**PASSAGE FOR REVIEW:**

──────────

The term elasticity in economics is almost surely linked to the concept of elasticity in physics.
While the introduction of the term elasticity in economics is attributed to Marshall, as far as I know, we haven’t an explicit source about the reason why Marshall chose this term.
But we can make conjectures that are not arbitrary and are based on relevant sources.
It is well known that the mathematization of economics in the second half of the XIX century referred widely to physics, and mathematical economists as Edgeworth, Walras, Pareto, Marshall himself, knew physics, and referred often to physics in their works.
In particular, Pareto wrote his graduation thesis in engineering on Principles of the theory of elastic solid bodies (Engl. transl).
Marshall knew their works, as he explicitly quotes them in his Principles of Economics
Moreover, in Appendix C, sec. 2. The method in economics, physics and biology, of the Principles, he explicitly compares the methodology of physics and economics:
It is true that the forces with which economics deals have one advantage for
deductive treatment in the fact that their method of combination is, as Mill observed, are
that of mechanics rather than of chemistry. That is to say, when we know the action of
two economic forces separately—as for instance the influences which an increase in
the rate of wages and a diminution in the difficulty of the work in a trade will
severally exert on the supply of labour in it—we can predict fairly well their conjoint
action, without waiting for specific experience of it .[…] (p. 449)
Marshall himself had a degree in mathematics and physics at the University of Cambridge.
So, the hypothesis that Marshall had in mind the terminology of physics and the elasticity of a body, or the stretching of a wire, is more than reasonable (even if the concept of elasticity in economics and in physics are of course different).
In many economics texts it is taken for granted that the term elasticity in economics comes from the terminology of physics.
For an example,
Lionello Rossi, Del concetto di elasticità in economia (Engl. Tr. About the Concept of Elasticity in Economics), 1932
In this article, Rossi seems to take for granted that the concept of elasticity in economics originates from physics, and discusses the actual use in economics of the term elasticity and other terms coming from mechanics as rigidity and anelastic, comparing their use in economic and in physics.

──────────

**TASK DESCRIPTION:** Repeat word for word the part of the passage on the origin of the economic term elasticity, from "The term elasticity in economics is almost" to "chose this term.".

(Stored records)
──────────

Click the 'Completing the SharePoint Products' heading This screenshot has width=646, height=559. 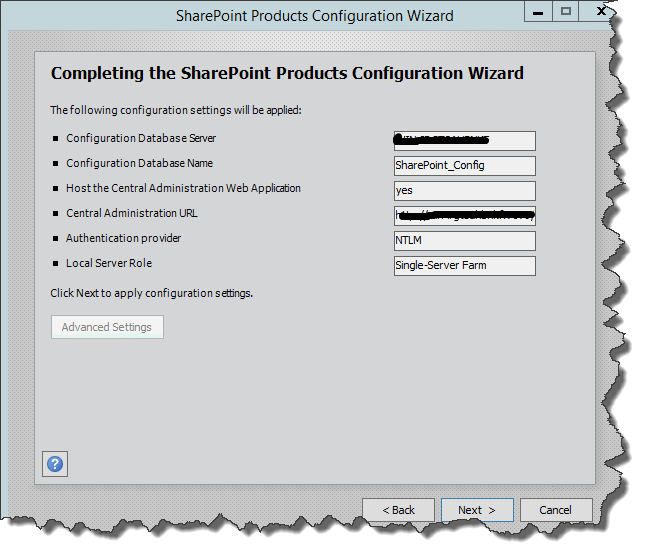[x=287, y=74]
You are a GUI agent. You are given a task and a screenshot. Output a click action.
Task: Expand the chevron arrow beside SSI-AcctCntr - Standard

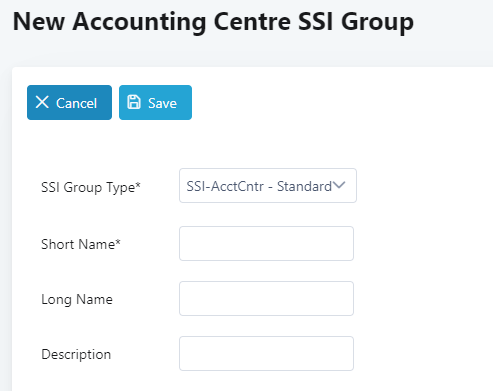[x=339, y=185]
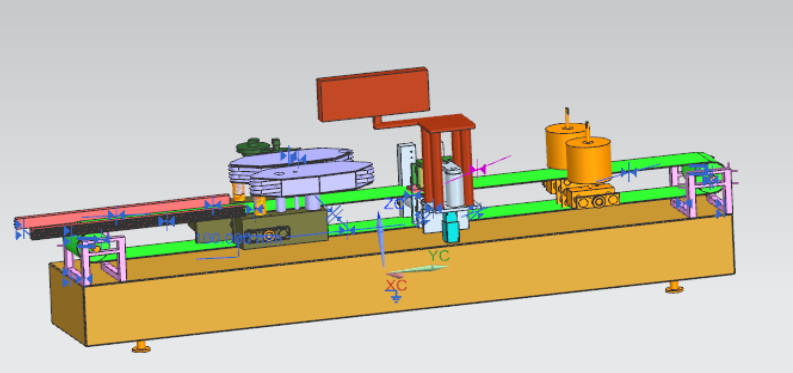This screenshot has height=373, width=793.
Task: Select the YC axis label
Action: 438,256
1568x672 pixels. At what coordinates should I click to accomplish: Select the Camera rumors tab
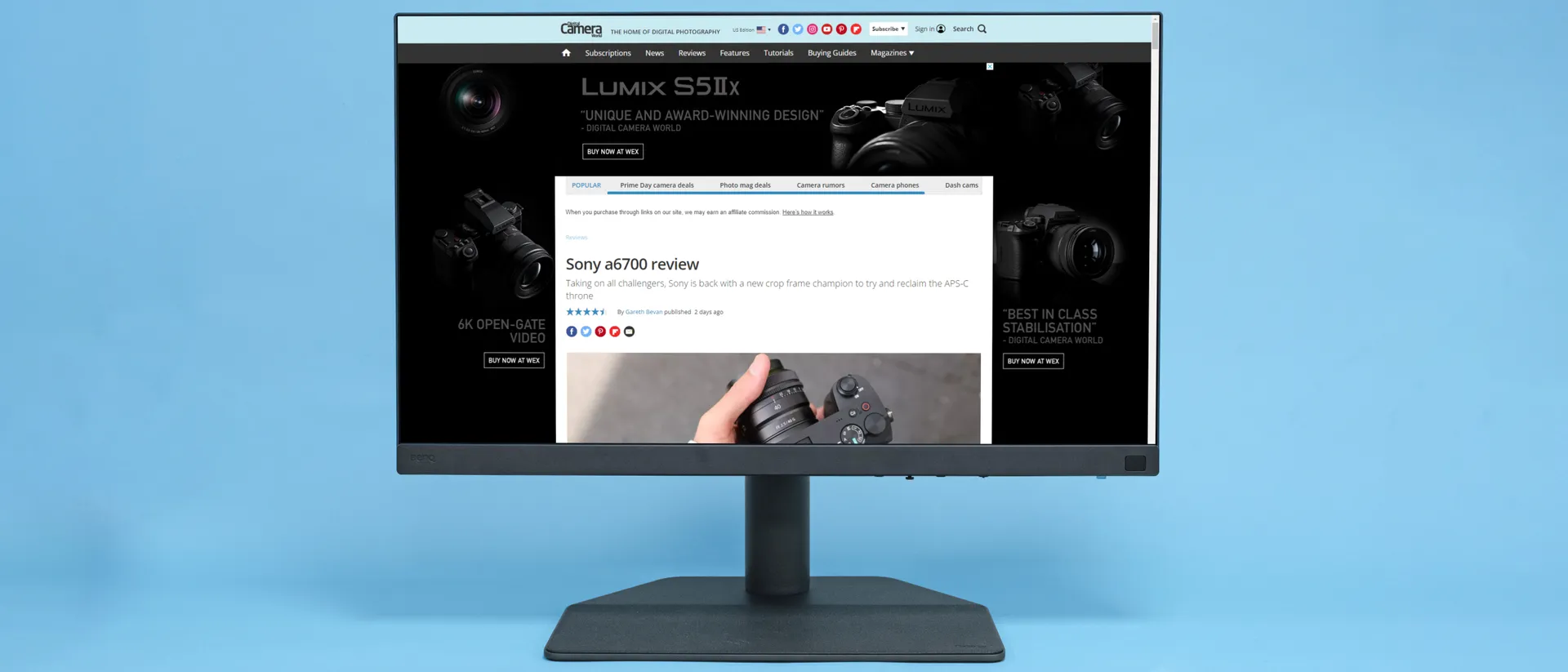[821, 185]
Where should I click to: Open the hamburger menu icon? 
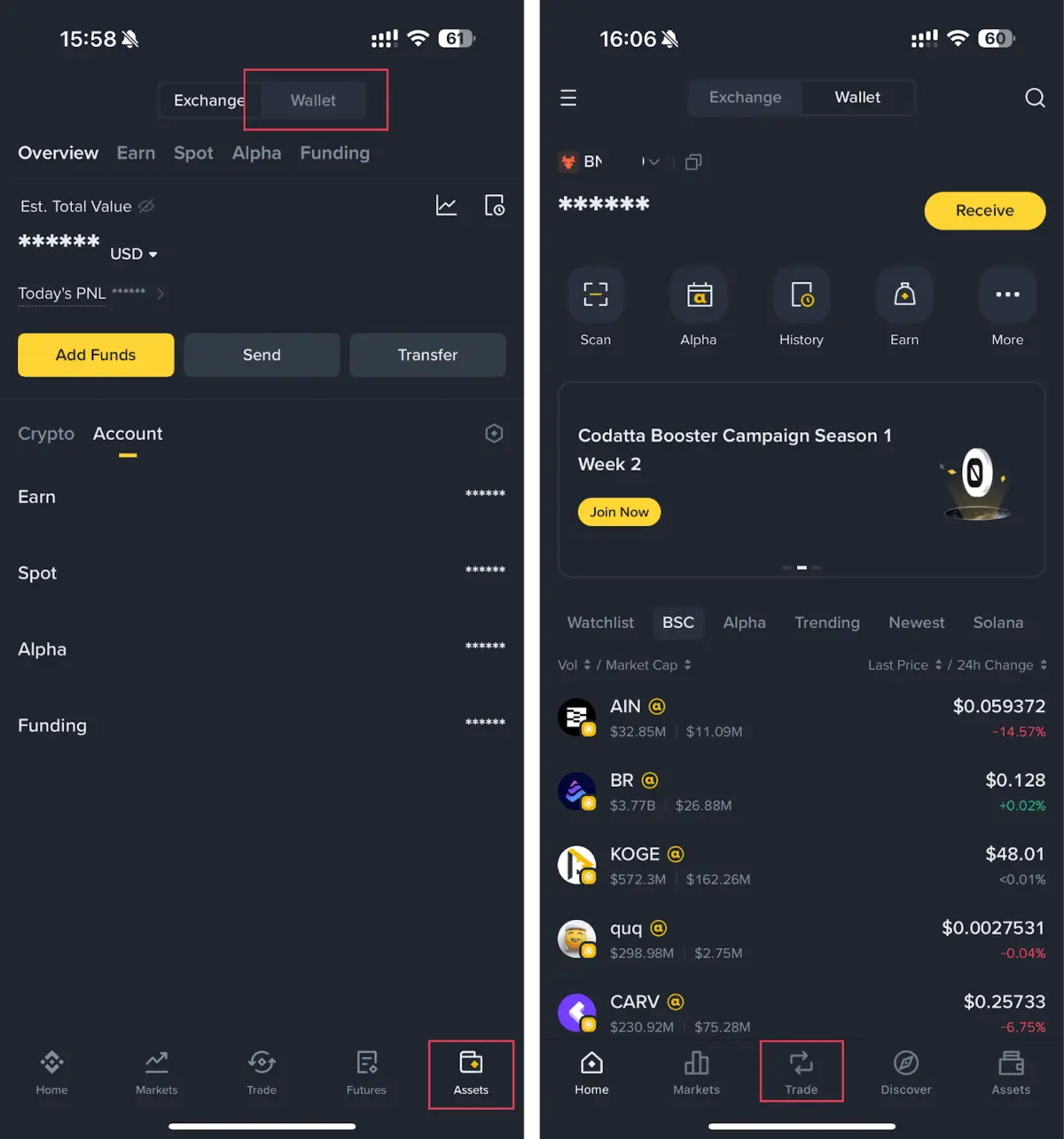click(x=568, y=98)
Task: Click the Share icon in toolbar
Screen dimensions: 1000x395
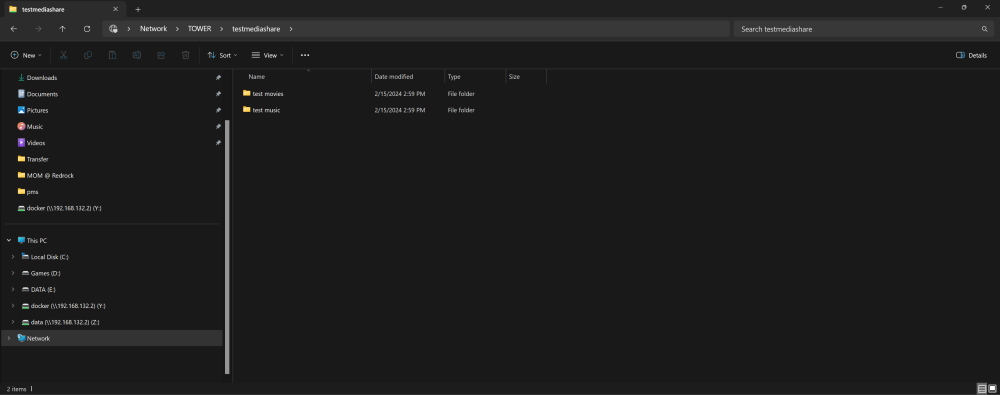Action: [x=161, y=56]
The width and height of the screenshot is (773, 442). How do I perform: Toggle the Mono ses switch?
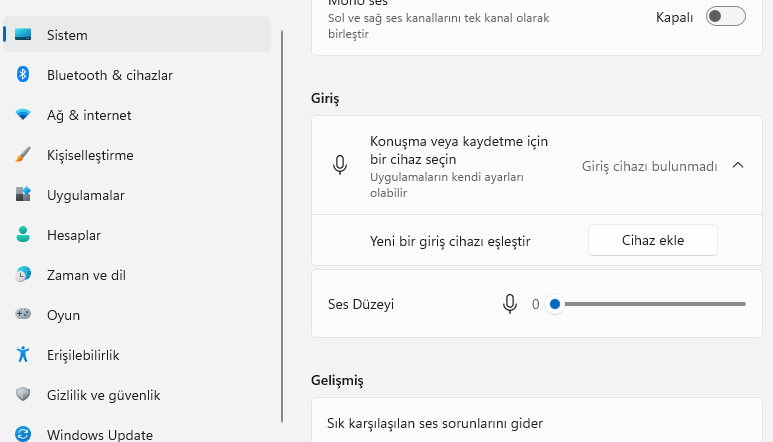(725, 17)
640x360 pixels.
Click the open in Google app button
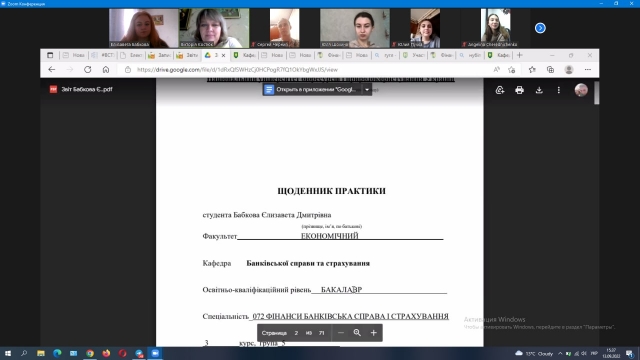tap(312, 89)
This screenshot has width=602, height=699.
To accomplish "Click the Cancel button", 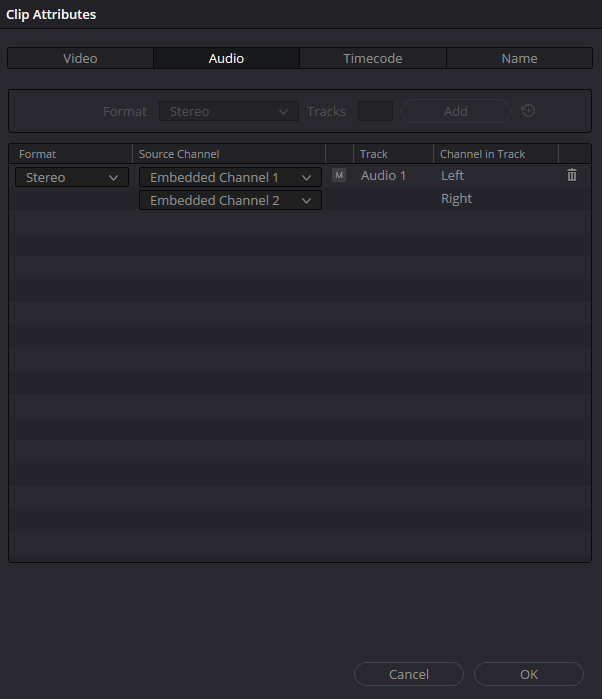I will coord(409,674).
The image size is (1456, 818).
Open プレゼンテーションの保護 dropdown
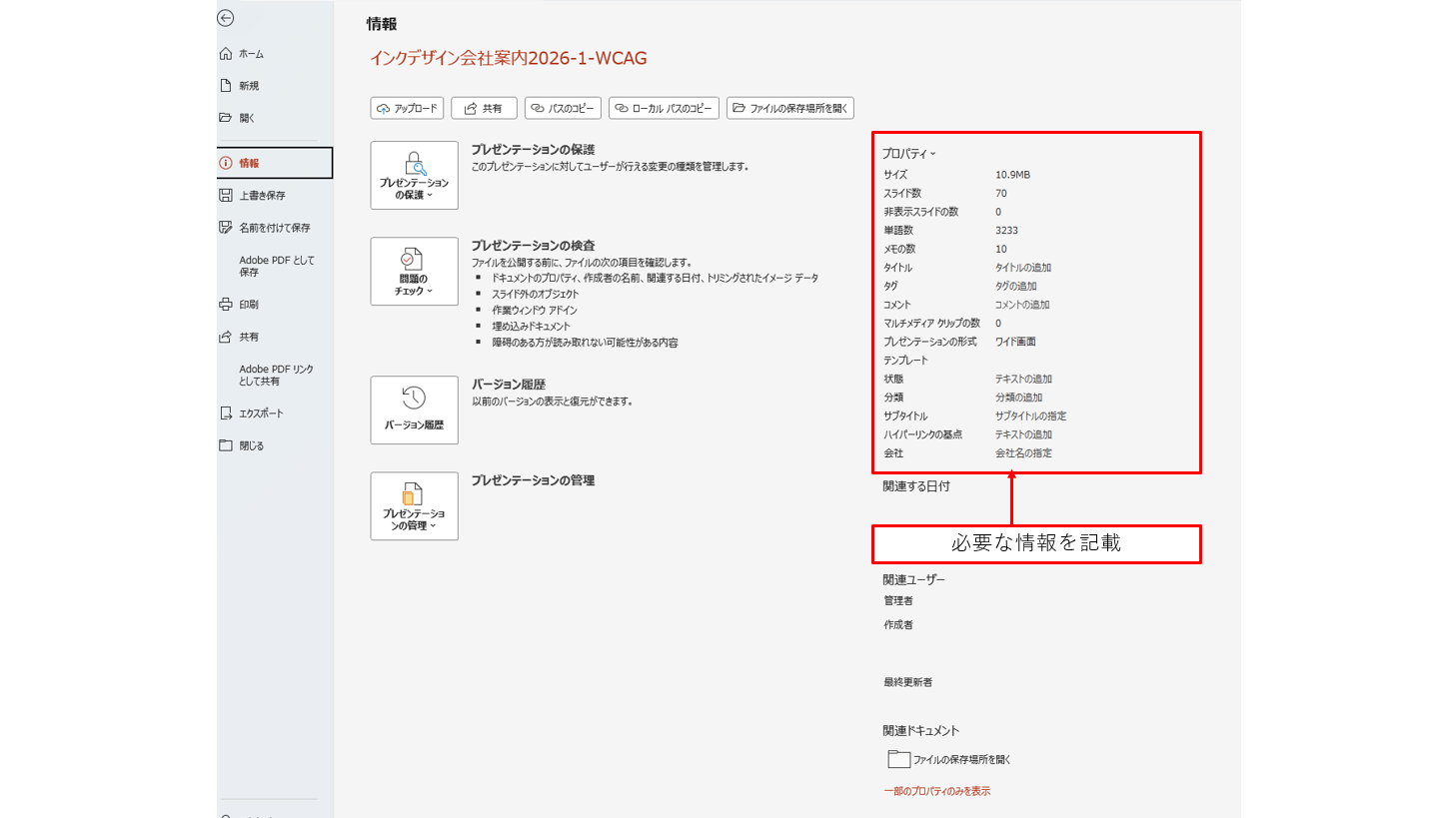point(414,176)
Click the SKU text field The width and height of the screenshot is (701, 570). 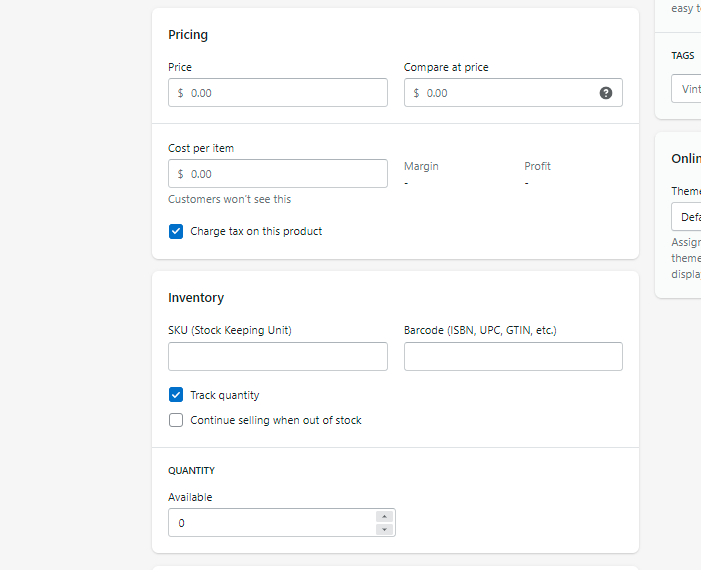click(278, 357)
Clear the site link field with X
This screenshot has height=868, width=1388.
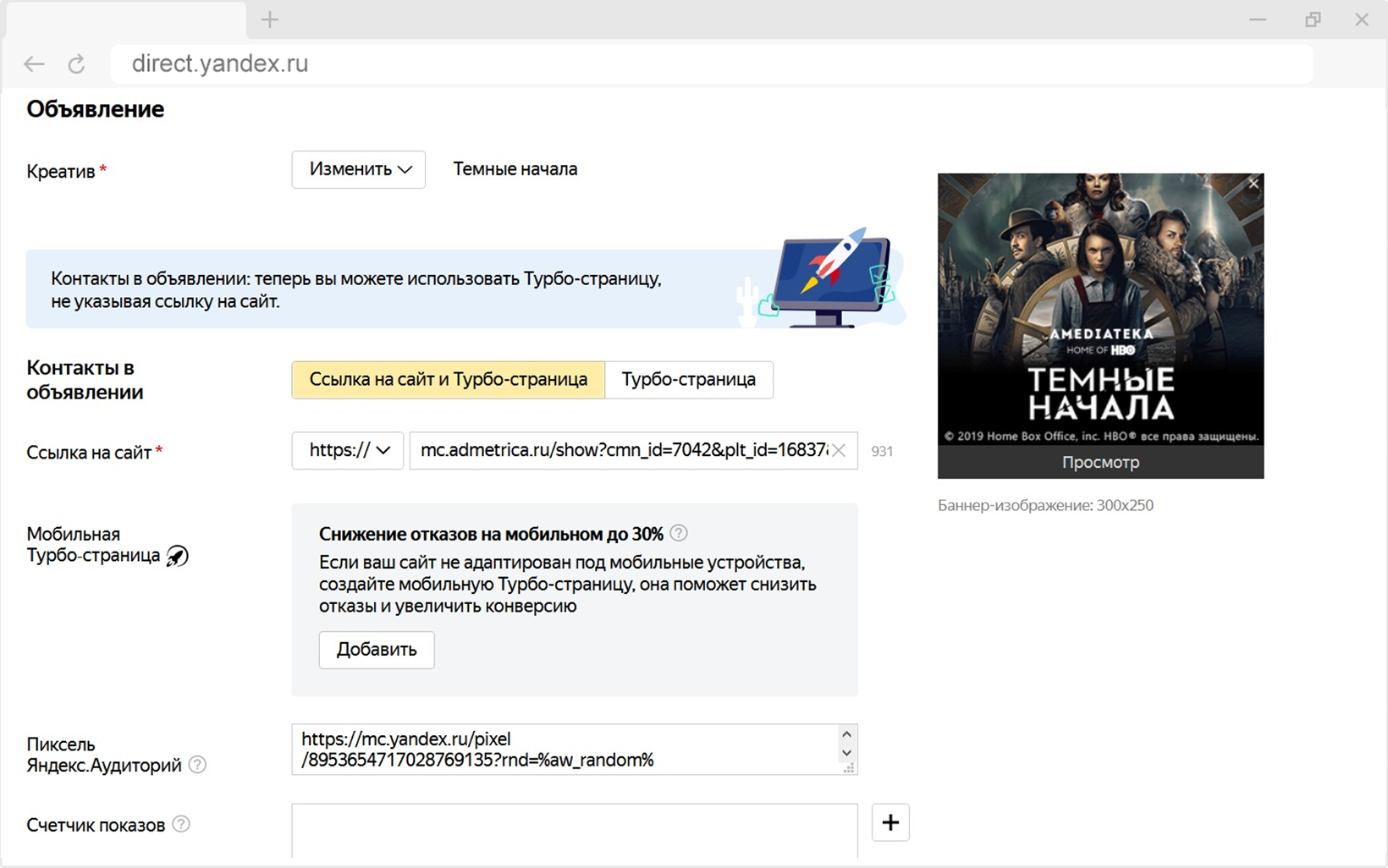pos(839,451)

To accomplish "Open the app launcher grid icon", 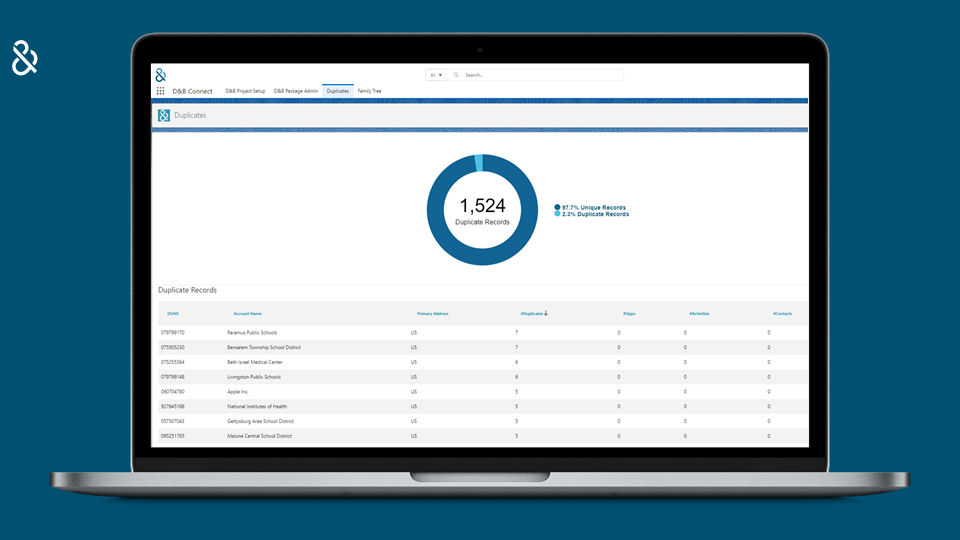I will pyautogui.click(x=160, y=91).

──────────

**ANSWER TO THE PROBLEM:**
The term elasticity in economics is almost surely linked to the concept of elasticity in physics.
While the introduction of the term elasticity in economics is attributed to Marshall, as far as I know, we haven’t an explicit source about the reason why Marshall chose this term.